Alla fine è il tempo del riposo che è ritorno al mondo intelleggibile, anzi ora finalmente, propriamente e intensamente percepibile. In un mondo che sotto la finzione della inarrestabile comunicazione tra ogni parte del mondo e tra ogni singolo individuo cela la crescita delle distanze tra noi e gli altri, ma soprattutto tra noi e noi stessi, distanze che stanno diventando insormontabili e non più navigabili, il luogo del Labirinto della memoria rimane ancora un luogo di conoscenza essenziale e, sono convinta, ancora più irrinunciabile.
È un drammaturgia complessa, più che un collage di testi è, nella linea del miglior Lemming, una specie di mosaico in cui ogni contributo, ogni tessera si trasfigura per approdare a nuovi significati, a nuove suggestioni metaforiche che la bellissima musica di Munaro, coadiuvando l’intensa performance dei singoli protagonisti, cattura per poterla traghettare oltre l’immutabile contingenza di un momento che, come cerchio eterno, ritorna niccianamente a sé stesso, nella suggestione di una eternità occasionale.

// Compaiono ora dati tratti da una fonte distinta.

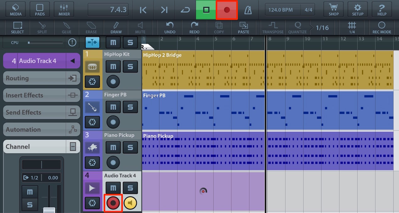
Task: Open the Setup gear menu
Action: [x=358, y=9]
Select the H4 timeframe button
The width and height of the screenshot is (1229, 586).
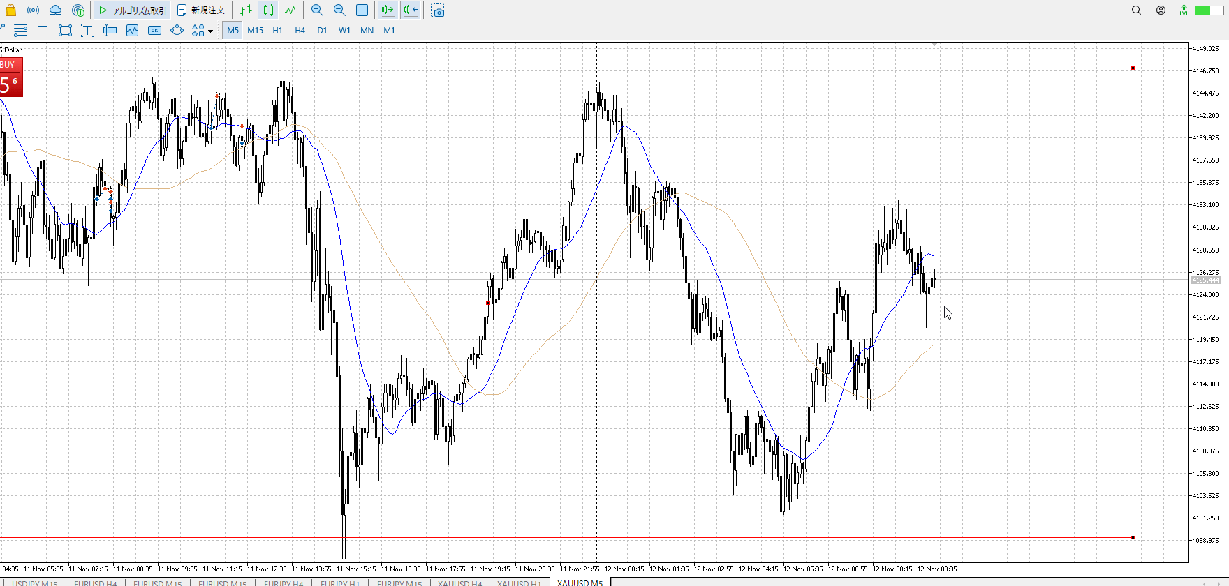click(x=300, y=30)
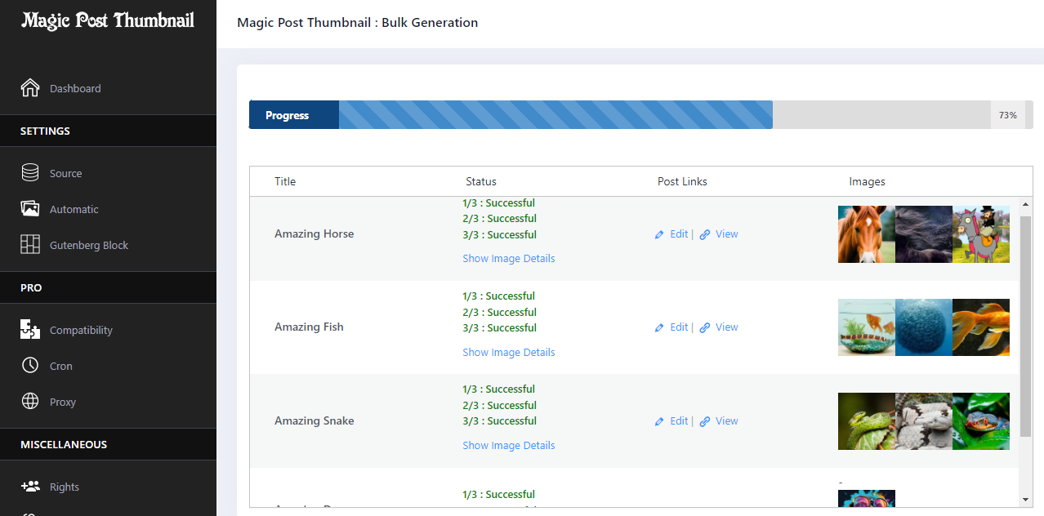Click the fish bowl thumbnail image
The height and width of the screenshot is (516, 1044).
pyautogui.click(x=866, y=327)
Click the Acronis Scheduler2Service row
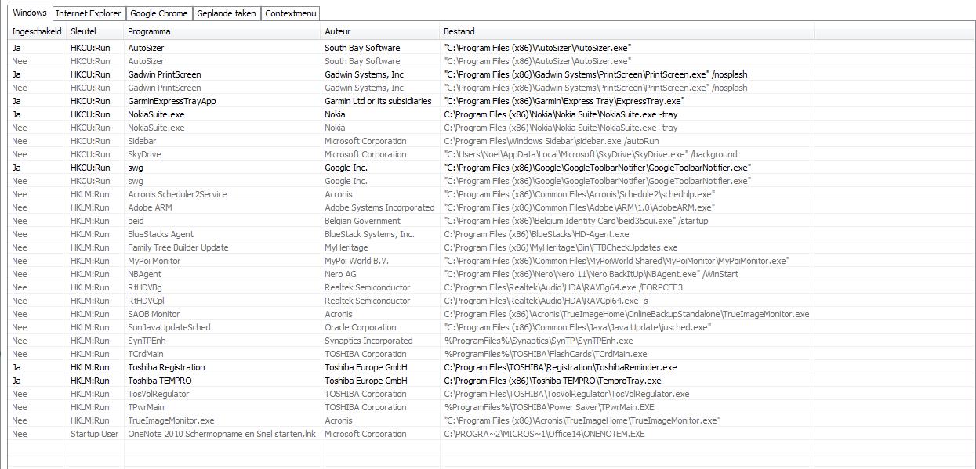976x469 pixels. point(177,194)
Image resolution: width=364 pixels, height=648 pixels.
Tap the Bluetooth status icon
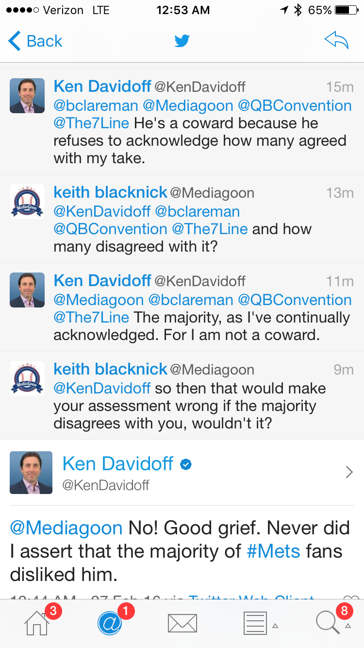click(x=298, y=10)
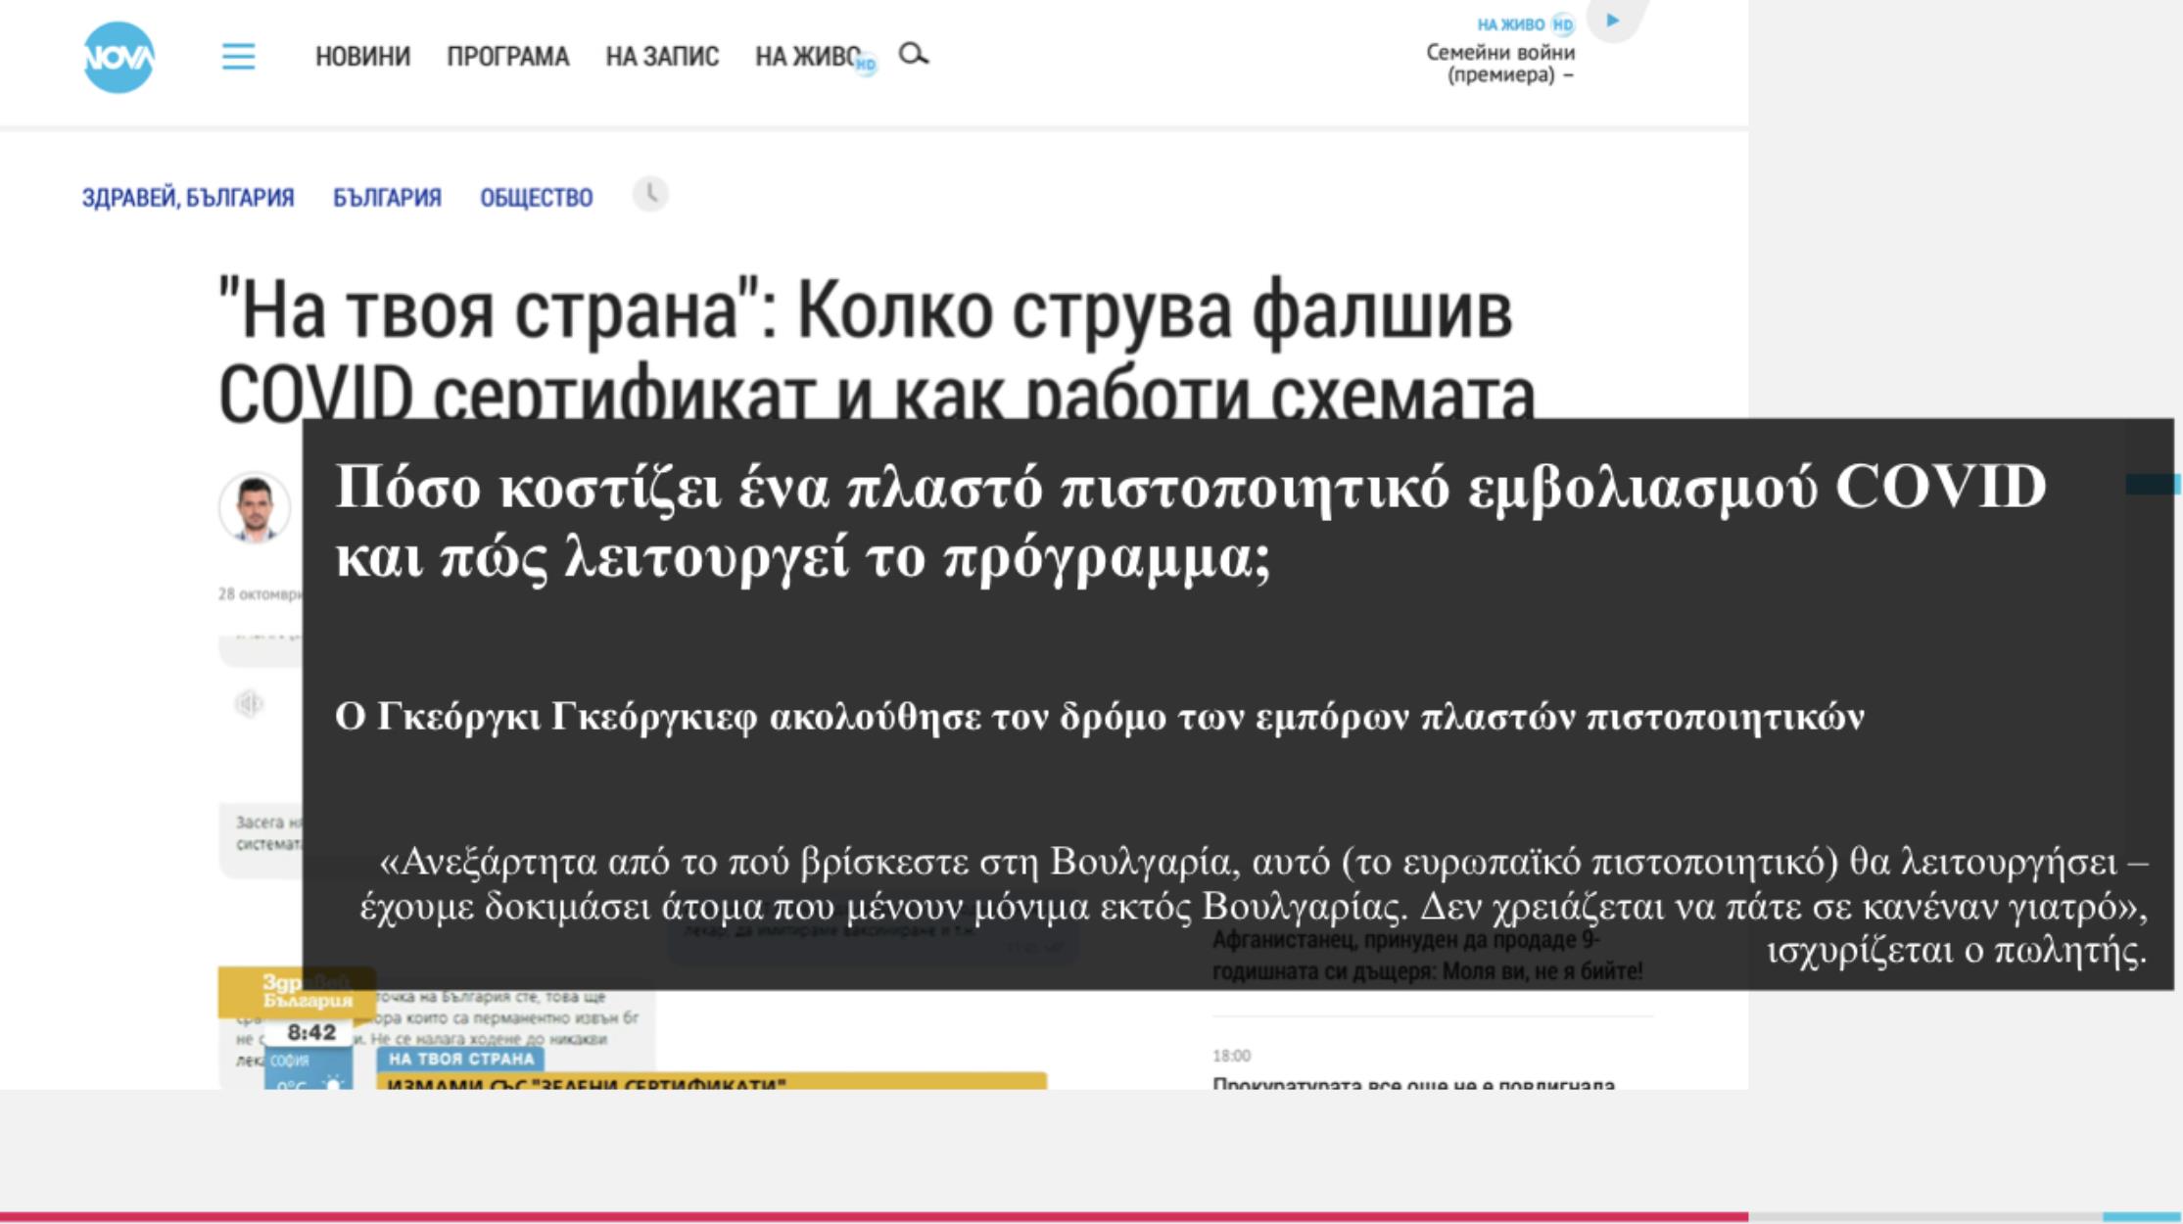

METAMORFOSI. Nel labirinto della memoria. Con Alessio Papa, Diana Ferrantini, Fiorella Tommasini, Katia Raguso, Marina Carluccio, Silvia Massicci, Massimo Munaro.
Frammenti poetici da Publio Ovidio Nasone, Bino Rebellato, Nina Nasilli, Massimo Munaro, Rainer Maria Rilke, Dante Alighieri, Alda Merini, Marco Munaro.
Musica, drammaturgia e regia Massimo Munaro.
In prima nazionale dal 15 al 25 settembre al Teatro Studio di Rovigo. Una produzione del Teatro del Lemming.